Julian Opie: my magic-eye Christmas wrapping paper

Some of Britain's leading artists have designed Christmas wrapping paper especially for the Guardian. We're kicking off with paper featuring Julian Opie's signature figures, which the artist introduces here

Download and print Julian Opie's wrapping paper

You often see children depicted in art from the past, less so these days. I like drawing them and notice the particular ways they move and are proportioned. My son Paul, then four, his schoolmate Bibi, six in these images, and a colleague's nine-month-old baby, Dino, were drawn some 30 to 40 times to create animated paintings of moving figures. I have drawn many people walking but Paul was the first running work I made – originally as a proposal for an Olympics project I did not win. I had proposed a whole piazza of different children running on double-sided LED screens.

Dino was then drawn for a giant outdoor project in Calgary, Canada; he would have crawled under a bridge. That project morphed into a 5m-high LED tower, which will go up early next year but without any babies. I am now working on a project for the Lindo Wing at St Mary's Hospital in London. The plan was to use baby Dino in the nursery; this then expanded to include Paul in the corridors, so I needed a girl to accompany him. Bibi and her parents let me film her on my studio walking machine. I picked her because she has nice straight hair that moves in a way that's great to draw.

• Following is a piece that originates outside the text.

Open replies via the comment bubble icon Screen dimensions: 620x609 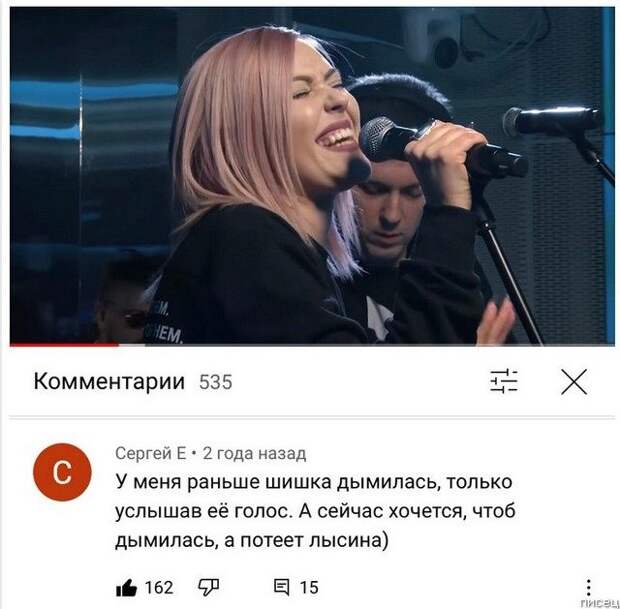pos(282,588)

I often make multiple works such as mugs and fridge magnets. I prefer to make my own rather than leave museum shops to come up with rather random designs. A CD cover can be as good a place for art as a museum wall. When the Guardian asked for a wrapping paper design, I thought children would be the best subject matter. I put the drawings together in a way that was inspired by ancient Greek friezes, pots and traditional wrapping paper. Placed in a row, the repeated figures suggest movement; they could be wrapping around the Parthenon or your Christmas present. If you stare at it long enough, it can also become a magic-eye image.